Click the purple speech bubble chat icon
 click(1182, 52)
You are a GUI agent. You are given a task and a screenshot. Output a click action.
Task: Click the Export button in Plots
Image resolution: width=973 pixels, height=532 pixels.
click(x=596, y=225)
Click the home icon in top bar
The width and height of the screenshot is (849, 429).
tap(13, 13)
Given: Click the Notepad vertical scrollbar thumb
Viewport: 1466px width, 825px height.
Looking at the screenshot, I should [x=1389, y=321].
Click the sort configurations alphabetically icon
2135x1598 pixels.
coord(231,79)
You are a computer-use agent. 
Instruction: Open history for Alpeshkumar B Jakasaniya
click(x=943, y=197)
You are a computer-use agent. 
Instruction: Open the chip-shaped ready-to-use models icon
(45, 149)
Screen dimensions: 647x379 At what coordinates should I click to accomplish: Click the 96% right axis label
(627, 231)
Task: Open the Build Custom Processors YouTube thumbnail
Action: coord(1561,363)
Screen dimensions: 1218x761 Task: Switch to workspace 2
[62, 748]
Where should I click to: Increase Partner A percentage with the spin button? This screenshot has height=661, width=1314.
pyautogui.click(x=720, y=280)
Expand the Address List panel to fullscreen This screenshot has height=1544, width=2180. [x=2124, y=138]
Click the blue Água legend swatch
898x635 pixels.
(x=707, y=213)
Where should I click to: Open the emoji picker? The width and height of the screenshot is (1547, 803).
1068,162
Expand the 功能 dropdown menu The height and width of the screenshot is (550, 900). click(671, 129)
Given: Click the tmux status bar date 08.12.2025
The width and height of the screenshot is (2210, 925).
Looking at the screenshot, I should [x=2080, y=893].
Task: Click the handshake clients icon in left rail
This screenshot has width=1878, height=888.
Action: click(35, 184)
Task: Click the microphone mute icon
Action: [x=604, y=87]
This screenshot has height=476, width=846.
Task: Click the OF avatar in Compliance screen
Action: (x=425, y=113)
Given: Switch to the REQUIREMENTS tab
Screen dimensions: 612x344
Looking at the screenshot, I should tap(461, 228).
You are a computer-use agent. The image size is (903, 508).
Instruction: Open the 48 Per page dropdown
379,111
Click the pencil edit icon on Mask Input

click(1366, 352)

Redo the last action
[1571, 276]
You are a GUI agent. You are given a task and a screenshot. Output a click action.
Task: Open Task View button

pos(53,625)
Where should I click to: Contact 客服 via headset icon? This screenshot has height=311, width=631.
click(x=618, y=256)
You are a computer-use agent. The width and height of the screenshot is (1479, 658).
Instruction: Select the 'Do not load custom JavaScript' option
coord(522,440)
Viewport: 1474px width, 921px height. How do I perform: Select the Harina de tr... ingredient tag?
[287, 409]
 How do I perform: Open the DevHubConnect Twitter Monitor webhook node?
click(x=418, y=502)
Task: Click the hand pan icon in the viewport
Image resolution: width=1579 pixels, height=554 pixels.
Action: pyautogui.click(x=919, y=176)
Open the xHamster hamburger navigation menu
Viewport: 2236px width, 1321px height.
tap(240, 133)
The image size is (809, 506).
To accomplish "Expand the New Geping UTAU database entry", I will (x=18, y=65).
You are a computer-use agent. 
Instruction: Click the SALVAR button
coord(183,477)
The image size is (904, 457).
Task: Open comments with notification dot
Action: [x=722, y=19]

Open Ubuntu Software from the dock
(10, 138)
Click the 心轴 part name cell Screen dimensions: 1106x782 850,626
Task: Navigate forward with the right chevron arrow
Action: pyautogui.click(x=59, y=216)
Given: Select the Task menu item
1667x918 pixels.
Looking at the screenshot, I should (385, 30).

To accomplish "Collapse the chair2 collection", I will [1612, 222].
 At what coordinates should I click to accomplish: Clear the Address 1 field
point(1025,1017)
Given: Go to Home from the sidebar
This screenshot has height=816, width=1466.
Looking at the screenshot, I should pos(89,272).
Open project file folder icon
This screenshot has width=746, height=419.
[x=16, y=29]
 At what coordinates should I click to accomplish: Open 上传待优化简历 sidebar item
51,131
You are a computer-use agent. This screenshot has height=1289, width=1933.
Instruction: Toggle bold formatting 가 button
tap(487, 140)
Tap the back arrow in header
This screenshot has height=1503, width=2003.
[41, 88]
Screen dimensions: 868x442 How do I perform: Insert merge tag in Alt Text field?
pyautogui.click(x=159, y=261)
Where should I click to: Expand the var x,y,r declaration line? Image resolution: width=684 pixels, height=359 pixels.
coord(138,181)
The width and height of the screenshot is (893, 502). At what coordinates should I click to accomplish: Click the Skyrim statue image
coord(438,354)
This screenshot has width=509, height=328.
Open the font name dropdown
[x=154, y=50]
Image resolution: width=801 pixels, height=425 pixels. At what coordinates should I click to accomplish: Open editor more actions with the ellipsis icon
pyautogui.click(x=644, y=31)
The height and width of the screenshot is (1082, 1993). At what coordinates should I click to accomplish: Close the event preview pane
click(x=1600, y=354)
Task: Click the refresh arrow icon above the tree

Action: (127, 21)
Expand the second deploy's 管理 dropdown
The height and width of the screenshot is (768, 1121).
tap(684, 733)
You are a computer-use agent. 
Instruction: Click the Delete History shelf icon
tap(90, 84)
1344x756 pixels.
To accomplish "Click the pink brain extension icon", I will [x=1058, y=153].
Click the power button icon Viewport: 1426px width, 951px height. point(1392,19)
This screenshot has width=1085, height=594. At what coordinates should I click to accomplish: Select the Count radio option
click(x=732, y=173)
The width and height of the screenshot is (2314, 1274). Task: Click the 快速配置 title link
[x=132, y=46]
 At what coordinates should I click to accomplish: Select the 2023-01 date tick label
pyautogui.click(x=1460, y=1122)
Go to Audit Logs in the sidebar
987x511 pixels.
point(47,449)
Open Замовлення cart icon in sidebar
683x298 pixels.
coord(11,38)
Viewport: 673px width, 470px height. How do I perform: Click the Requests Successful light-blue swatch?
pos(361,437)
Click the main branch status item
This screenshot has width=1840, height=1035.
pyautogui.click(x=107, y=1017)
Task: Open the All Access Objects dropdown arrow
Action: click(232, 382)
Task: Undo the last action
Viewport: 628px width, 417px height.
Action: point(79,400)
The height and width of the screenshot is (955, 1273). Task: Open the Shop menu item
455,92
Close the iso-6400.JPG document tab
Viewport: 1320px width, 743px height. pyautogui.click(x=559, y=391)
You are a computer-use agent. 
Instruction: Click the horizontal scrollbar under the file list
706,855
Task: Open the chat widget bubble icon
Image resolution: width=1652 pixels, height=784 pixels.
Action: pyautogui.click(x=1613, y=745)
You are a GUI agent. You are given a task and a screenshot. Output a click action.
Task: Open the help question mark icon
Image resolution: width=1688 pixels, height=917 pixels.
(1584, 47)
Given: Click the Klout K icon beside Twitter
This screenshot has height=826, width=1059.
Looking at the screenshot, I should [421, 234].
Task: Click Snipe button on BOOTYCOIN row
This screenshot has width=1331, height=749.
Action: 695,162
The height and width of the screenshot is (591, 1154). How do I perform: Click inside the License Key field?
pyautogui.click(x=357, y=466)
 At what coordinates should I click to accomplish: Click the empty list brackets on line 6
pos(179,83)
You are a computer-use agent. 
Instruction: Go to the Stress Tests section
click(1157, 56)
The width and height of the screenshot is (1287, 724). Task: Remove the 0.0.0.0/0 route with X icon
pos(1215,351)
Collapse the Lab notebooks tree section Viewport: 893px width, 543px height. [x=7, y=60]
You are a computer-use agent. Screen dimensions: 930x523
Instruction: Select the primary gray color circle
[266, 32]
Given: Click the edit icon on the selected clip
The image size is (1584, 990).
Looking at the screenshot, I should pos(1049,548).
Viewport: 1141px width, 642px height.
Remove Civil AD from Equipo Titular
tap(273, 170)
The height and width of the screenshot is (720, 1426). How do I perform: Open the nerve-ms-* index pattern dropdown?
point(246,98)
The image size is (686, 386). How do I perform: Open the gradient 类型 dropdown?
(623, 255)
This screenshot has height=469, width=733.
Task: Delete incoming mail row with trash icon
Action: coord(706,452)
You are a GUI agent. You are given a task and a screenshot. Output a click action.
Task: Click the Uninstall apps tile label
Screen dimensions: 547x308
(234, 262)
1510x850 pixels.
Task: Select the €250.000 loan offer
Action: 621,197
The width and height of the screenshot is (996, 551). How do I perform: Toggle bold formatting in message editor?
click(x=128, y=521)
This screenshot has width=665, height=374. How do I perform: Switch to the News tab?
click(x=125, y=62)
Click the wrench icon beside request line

____

> **Requirement**: Scan the material above for lines holding the string "will" and copy those lines.

> **Result of this task**:
To accomplish "Expand the New Geping UTAU database entry", I will (x=18, y=65).
To accomplish "Collapse the chair2 collection", I will [1612, 222].
To accomplish "Click the pink brain extension icon", I will [x=1058, y=153].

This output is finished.